→ Task: Search the entries for the word "Store" and return every line where it is found.

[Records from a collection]
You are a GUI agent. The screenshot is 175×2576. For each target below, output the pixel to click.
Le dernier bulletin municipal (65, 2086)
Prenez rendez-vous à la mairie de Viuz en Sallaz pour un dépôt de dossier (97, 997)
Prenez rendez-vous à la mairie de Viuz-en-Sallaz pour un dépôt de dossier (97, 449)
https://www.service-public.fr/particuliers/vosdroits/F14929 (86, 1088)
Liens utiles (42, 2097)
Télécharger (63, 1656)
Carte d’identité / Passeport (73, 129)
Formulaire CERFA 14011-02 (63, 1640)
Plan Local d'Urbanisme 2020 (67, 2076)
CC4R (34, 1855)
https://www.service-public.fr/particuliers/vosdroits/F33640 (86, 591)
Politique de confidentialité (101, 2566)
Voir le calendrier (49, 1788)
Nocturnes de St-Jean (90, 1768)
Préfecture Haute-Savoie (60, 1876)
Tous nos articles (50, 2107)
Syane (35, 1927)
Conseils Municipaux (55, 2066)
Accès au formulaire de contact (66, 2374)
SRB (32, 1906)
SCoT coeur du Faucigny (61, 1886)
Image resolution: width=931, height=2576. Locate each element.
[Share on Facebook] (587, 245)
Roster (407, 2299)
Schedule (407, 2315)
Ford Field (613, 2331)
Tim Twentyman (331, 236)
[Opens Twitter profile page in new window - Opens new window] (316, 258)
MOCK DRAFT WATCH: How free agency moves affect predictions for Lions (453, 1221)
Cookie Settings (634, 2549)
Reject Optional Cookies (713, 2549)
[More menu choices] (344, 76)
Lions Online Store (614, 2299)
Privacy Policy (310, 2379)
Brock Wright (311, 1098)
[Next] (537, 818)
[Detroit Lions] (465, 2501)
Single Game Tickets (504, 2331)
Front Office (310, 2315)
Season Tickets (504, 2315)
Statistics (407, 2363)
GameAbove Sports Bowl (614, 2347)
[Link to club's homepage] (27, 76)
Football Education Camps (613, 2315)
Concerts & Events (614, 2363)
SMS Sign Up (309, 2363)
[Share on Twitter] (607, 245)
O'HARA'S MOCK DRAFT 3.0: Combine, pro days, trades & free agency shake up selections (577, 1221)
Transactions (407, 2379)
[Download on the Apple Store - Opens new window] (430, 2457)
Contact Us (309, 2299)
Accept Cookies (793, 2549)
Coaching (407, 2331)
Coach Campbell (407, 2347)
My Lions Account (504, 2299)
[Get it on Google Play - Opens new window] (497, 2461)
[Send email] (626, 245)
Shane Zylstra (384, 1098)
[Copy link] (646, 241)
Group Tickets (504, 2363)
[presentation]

→ Answer to this task:
Lions Online Store (614, 2299)
[Download on the Apple Store - Opens new window] (430, 2457)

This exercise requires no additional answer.